DUBLIN, Ohio – Well, I’ve got some good news for you, Tiger Nation, and I’ve got some bad news for you. It’s your choice which you’d like to hear first.
What’s that? Always start with the bad news? OK, the bad news is that Tiger Woods looked extraordinarily ordinary on Saturday. Don’t get me wrong. Ordinary isn’t necessarily bad, it’s just that it’s becoming a recurring theme for a guy who used to leave ordinary on the driving range.
Check that: He was actually a bit better than ordinary – or at least better than average. Woods posted a 1-over 73 that dropped him from a share of second place before the round to solo fourth when it was over, but on a blustery afternoon at Muirfield Village Golf Club, with Mother Nature once again baring her teeth at Jack’s place, it still exceeded the field stroke average of 74.32.
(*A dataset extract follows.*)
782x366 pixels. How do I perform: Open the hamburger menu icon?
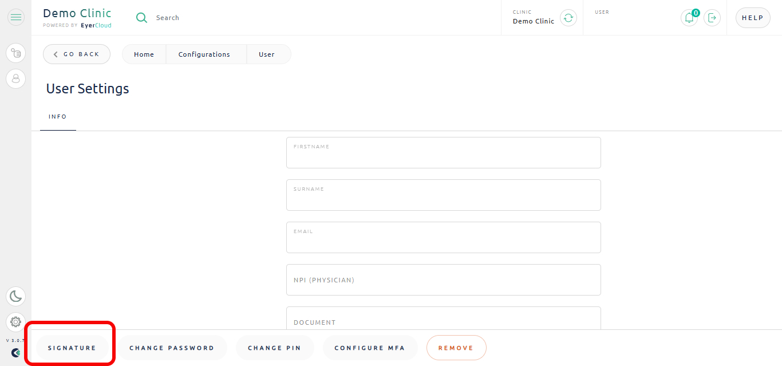click(x=16, y=17)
Even so, for someone who used to turn Moving Day into his own personal holiday, Tiger’s inability to go predictably low as of late on Saturdays should be cause for alarm. He’s now failed to break 71 in his last four third rounds, his scoring average of 72.00 the very definition of ordinary, independent of conditions.
On this particular Saturday, he continued his sublime ball-striking performance this week, finding 10 of 14 fairways and 13 greens in regulation. It was the putter that let him down on this occasion, as he took 32 putts for the day, including five misses from inside 10 feet.
Such stories have become a recurring theme for Woods, whose play often conjures images of a real-life Whack-A-Mole carnival game. Every time one of those undesirable little moles rears its ugly head, Woods is forced to whack it back down into the hole, only to see another spring up, ready to pounce. It’s just that in Tiger’s case, the moles represent things like driving accuracy and distance control and, yes, even putting.
“I had a difficult time adjusting to the pace today,” said Woods, who opened his round by making a 21-foot putt from off the green on the first hole, then didn’t make anything longer than 4 feet the rest of the round. “I know they're faster than what they were yesterday. But they just didn't look that fast and I ran a couple putts by, also left a few short. And also I was trying to stay steady in this wind, which is a task in itself, too. I did the best I could today.”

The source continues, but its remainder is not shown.